[Dataset rows]
────────────────
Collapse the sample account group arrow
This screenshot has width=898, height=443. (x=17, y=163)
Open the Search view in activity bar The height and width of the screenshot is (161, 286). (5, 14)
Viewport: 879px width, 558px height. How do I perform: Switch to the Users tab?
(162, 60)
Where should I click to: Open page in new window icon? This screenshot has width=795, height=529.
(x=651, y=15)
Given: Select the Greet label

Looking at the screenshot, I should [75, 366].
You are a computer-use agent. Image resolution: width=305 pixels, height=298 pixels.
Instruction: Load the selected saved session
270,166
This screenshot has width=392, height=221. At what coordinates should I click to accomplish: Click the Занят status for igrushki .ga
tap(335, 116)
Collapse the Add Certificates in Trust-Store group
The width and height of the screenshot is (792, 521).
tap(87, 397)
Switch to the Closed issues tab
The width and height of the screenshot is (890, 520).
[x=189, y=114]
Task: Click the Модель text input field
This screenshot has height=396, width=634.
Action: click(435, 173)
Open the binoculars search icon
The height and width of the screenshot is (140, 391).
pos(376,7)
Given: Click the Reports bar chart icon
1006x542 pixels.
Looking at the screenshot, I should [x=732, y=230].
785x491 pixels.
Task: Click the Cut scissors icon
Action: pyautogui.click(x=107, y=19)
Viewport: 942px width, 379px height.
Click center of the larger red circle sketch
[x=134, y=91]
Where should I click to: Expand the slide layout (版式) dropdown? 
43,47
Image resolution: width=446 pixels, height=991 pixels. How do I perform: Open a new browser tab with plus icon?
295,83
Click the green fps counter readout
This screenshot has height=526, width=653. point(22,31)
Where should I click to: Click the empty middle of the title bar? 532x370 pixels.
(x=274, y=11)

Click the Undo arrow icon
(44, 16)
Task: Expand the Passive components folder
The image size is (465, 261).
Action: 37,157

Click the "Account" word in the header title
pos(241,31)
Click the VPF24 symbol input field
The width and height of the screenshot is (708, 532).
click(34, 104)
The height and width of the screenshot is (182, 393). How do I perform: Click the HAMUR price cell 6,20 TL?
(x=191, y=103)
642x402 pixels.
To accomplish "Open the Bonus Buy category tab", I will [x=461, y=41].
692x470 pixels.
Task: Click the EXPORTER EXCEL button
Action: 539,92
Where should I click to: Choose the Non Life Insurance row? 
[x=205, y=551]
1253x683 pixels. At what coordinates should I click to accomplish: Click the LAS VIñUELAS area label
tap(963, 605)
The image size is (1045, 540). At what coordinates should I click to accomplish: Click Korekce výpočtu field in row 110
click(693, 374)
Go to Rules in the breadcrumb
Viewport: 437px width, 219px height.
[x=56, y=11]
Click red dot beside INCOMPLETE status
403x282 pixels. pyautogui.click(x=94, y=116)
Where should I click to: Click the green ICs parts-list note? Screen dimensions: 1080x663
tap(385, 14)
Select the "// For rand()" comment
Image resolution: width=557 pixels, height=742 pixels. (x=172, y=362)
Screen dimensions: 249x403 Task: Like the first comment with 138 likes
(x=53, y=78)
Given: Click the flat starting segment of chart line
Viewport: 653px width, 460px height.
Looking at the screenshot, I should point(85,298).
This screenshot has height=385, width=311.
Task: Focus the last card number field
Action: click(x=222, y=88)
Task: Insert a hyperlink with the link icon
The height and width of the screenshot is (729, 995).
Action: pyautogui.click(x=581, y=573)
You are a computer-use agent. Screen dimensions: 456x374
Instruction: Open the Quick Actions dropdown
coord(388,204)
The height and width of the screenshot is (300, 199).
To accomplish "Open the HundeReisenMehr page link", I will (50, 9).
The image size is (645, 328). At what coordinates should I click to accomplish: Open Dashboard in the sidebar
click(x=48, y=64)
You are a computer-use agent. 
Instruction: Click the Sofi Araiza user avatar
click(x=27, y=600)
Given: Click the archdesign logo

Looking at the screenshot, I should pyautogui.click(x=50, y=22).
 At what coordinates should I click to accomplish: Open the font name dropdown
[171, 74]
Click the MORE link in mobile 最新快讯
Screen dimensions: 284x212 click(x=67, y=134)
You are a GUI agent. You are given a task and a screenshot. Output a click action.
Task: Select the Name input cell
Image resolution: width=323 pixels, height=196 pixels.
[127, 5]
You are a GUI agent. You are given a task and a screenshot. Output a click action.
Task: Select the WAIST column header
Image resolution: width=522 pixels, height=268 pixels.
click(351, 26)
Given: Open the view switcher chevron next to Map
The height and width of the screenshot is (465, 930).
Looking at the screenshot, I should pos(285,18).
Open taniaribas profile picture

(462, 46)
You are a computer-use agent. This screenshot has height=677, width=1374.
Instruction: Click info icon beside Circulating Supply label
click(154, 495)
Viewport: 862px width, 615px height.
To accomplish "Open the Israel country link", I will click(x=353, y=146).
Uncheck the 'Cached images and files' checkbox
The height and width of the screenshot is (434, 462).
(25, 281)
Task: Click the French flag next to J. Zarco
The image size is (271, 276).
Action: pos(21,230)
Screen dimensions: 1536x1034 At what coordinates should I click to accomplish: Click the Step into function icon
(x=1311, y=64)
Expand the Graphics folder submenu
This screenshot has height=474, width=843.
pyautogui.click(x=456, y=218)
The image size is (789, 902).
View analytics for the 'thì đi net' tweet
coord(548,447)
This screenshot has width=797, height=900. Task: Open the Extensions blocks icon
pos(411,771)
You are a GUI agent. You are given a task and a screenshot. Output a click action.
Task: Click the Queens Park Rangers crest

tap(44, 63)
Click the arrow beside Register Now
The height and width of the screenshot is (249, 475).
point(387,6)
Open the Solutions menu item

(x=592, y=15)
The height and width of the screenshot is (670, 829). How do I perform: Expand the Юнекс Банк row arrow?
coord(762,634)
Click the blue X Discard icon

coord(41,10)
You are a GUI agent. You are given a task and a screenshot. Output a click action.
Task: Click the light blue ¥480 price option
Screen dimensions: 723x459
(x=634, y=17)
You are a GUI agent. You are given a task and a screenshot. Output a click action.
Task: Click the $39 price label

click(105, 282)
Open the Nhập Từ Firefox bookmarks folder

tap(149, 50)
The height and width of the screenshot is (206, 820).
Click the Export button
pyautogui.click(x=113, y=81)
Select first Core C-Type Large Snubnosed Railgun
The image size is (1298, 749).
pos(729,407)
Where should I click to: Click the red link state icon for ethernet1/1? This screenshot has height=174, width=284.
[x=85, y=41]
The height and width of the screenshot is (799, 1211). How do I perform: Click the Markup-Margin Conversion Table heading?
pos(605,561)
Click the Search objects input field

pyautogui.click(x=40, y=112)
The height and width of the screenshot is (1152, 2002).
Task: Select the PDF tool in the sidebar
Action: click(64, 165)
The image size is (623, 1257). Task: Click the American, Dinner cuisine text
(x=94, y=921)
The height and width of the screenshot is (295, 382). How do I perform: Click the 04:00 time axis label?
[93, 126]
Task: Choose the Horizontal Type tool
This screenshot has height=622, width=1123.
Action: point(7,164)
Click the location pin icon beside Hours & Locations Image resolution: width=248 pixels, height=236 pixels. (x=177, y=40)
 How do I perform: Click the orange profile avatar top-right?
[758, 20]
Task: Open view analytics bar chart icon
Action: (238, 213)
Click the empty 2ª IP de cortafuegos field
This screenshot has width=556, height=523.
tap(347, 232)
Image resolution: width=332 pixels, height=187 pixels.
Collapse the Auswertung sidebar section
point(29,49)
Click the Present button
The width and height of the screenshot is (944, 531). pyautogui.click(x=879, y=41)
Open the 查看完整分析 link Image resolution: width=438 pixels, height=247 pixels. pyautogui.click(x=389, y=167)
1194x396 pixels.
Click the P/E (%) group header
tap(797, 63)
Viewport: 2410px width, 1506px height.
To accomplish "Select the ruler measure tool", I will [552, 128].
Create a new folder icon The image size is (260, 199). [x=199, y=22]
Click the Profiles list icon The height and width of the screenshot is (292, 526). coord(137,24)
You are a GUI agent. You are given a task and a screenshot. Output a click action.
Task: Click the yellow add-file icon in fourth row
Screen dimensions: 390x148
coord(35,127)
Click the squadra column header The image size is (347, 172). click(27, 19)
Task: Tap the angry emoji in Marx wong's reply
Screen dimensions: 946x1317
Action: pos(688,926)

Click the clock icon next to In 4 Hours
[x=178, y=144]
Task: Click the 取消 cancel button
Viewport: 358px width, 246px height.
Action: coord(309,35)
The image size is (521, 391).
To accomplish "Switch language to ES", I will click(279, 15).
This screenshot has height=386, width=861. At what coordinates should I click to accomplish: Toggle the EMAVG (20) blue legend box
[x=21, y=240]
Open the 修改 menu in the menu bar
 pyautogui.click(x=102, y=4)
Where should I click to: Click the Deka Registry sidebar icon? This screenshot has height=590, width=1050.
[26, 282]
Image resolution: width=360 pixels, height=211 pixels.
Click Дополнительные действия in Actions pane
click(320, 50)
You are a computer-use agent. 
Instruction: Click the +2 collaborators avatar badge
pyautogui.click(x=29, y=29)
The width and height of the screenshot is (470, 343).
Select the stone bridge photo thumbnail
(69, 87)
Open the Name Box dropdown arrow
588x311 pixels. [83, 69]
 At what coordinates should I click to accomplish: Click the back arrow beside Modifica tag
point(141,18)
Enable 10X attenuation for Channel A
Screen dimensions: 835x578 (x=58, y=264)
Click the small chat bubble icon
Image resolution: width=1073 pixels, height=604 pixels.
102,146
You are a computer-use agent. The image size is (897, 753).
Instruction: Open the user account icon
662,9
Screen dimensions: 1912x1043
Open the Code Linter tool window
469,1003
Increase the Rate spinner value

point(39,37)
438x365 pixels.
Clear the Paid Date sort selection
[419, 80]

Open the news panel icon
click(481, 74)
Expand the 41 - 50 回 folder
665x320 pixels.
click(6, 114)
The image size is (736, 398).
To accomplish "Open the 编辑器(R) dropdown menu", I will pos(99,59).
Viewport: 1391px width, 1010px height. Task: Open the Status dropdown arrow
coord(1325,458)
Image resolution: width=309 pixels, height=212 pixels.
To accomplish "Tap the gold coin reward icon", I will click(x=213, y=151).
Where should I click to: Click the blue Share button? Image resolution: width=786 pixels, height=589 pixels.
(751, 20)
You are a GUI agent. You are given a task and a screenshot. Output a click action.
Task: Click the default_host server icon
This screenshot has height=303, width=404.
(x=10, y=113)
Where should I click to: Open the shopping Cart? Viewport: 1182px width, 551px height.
────────────────
#### [EXERCISE PROMPT]
Repeat the lines of the listing above exactly, beginning with the line that contains "Expand the Graphics folder submenu" and continuing through the line that contains "pos(411,771)".

#### [EXERCISE RESULT]
Expand the Graphics folder submenu
This screenshot has height=474, width=843.
pyautogui.click(x=456, y=218)
The image size is (789, 902).
View analytics for the 'thì đi net' tweet
coord(548,447)
This screenshot has width=797, height=900. Task: Open the Extensions blocks icon
pos(411,771)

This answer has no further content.